In Salinas v. Texas, 570 U.S. __ (June 17, 2013), the U.S. Supreme Court ruled that the state may use a person’s silence in the face of police questioning against him if: (1) the questioning takes place while the person is not in police custody and (2) the person does not expressly invoke his or her fifth amendment privilege against self-incrimination. Salinas, himself, was questioned about a shotgun murder. He voluntarily surrendered his shotgun to police and went to the police station to answer questions. He was not in custody when he was questioned and no Miranda warnings were read to him. Although he answered most of the questions police asked, when they asked him if his shotgun would match the shell casings left behind at the scene of the murder he did not answer, and he showed signs of stress and nervousness. Ultimately, Salinas was charged and tried for the murder. At his trial, the prosecutor specifically referred to his refusal to answer the question about the shotgun and argued that his silence in the face of that question, along with his physical reaction to it, was evidence of his guilt. Salinas objected, claiming that his silence reflected his exercise of his Fifth Amendment privilege and that his Fifth Amendment privilege was violated when the prosecutor argued that his silence was a sign of guilt.
The U.S. Supreme Court chose to examine the case to answer a question that had split the lower courts: whether the prosecution may use, in its case in chief, a defendant’s assertion of his privilege against self-incrimination made during non-custodial police questioning. In the end, the Supreme Court failed to resolve this question. Instead, three Justices decided that Salinas’ Fifth Amendment claim failed because he had not expressly asserted his privilege against self-incrimination. These three justices pointed out that the Fifth Amendment does not provide an unqualified right to remain silent, but instead provides that “[n]o person shall be…compelled in any criminal case to be a witness against himself.” Because there are a number of reasons why a person might choose to be silent in the face of police questioning, in order to invoke the Fifth Amendment privilege against self-incrimination, it is necessary for a person to specifically assert the privilege. Two concurring Justices decided that the privilege against self-incrimination was not even implicated by Salinas’ questioning, because the prosecutor’s comments on his silence had not compelled him to give self-incriminating testimony at trial.
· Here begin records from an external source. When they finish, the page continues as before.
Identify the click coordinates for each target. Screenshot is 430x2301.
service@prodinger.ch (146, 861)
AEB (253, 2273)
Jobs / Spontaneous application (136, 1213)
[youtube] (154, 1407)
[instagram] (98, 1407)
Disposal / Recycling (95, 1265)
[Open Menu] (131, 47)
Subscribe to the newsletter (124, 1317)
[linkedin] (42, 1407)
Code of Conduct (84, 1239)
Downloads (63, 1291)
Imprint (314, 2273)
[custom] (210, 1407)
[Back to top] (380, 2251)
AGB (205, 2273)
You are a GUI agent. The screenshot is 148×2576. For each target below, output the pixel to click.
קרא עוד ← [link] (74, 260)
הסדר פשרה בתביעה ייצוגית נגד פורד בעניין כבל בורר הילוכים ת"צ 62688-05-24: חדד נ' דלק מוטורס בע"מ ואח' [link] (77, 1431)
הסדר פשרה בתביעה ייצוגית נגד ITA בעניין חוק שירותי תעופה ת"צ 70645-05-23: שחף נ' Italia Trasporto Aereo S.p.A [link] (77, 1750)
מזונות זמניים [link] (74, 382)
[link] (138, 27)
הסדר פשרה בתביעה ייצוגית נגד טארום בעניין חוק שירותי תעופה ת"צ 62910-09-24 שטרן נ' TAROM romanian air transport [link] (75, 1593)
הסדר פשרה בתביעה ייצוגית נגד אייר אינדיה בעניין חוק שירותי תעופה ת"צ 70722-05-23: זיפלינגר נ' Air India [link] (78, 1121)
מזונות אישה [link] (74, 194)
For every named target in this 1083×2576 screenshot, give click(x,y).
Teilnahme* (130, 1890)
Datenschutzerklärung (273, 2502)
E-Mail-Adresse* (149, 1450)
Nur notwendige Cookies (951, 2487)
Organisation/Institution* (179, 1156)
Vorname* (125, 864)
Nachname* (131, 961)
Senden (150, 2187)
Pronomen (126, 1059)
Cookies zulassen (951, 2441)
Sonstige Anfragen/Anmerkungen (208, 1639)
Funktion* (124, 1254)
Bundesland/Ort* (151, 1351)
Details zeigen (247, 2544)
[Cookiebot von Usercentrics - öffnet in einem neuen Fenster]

The rule that emerges from the Salinas opinion is that a person who is questioned by police in a non-custodial setting does not assert his or her Fifth Amendment privilege against self-incrimination simply by falling silent as to some or all of the questions. For a person to have any chance of preventing the State from confronting him at trial with his silence in the face of non-custodial questioning, he must in some way expressly state his intention to invoke his Fifth Amendment privilege. In light of Salinas, police can be expected to hone tactics designed to confront suspects questioned in non-custodial settings with provocative, accusatory questions, to set the stage for prosecutors to argue that no innocent person would possibly have failed to utter a denial. And as soon as the person does utter a denial (unless the interview is recorded) he or she will instantly place himself at the mercy of the interviewing officer’s version of what exactly was stated. The Salinas three-judge plurality has at least left open the possibility that a person who expressly invokes his Fifth Amendment privilege during non-custodial questioning will be shielded from the use against him at trial of his silence during questioning. On the other hand, it is entirely possible that when the Court reaches that precise question it will find that the Fifth Amendment privilege provides no protection in this setting. In the meantime, anyone who intends not to respond to police questioning in a non-custodial setting had better be prepared to expressly state that he is invoking his Fifth Amendment privilege. Otherwise, he can fully expect his silence in the face of police questioning to be used against him at trial as self-damning evidence of guilt.
SALINAS V. TEXAS AND THE FIFTH AMENDMENT.